ACTIVITY
Of all the entries below, retype only the lines from the one with "Identify the click" through the one with "[button] (302, 24)", exactly as they appear.

RECORDS FOR THIS TASK

—————

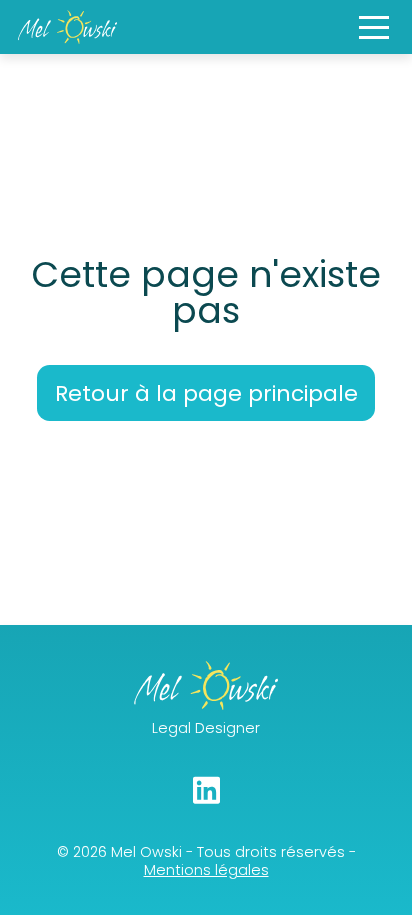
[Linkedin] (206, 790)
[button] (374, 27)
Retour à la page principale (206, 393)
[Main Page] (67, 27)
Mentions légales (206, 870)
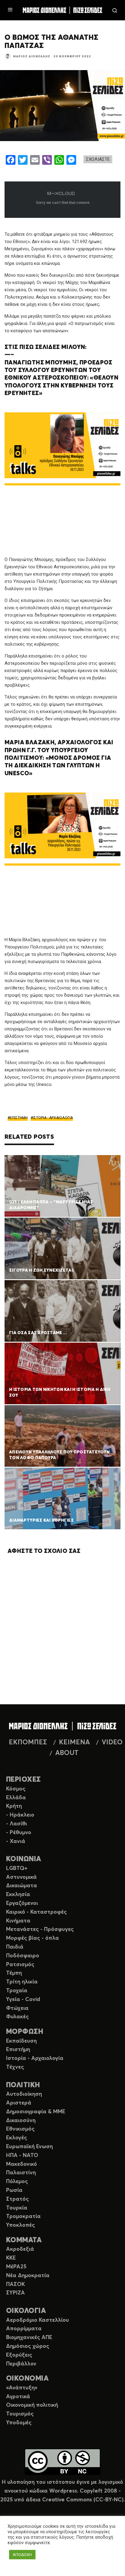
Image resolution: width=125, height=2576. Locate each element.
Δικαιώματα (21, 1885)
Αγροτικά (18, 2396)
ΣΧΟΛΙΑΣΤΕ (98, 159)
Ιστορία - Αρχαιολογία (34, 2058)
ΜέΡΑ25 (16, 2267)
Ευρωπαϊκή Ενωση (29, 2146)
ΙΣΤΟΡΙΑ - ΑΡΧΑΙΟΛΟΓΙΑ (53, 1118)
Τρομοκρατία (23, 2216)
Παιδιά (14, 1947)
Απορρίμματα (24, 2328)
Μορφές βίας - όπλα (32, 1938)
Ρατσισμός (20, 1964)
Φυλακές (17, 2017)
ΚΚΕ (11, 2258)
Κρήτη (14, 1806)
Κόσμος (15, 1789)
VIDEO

—————

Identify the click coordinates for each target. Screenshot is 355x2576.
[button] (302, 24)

—————

REPLY
Identify the click coordinates for each target. Screenshot is 355x2576.
[button] (302, 24)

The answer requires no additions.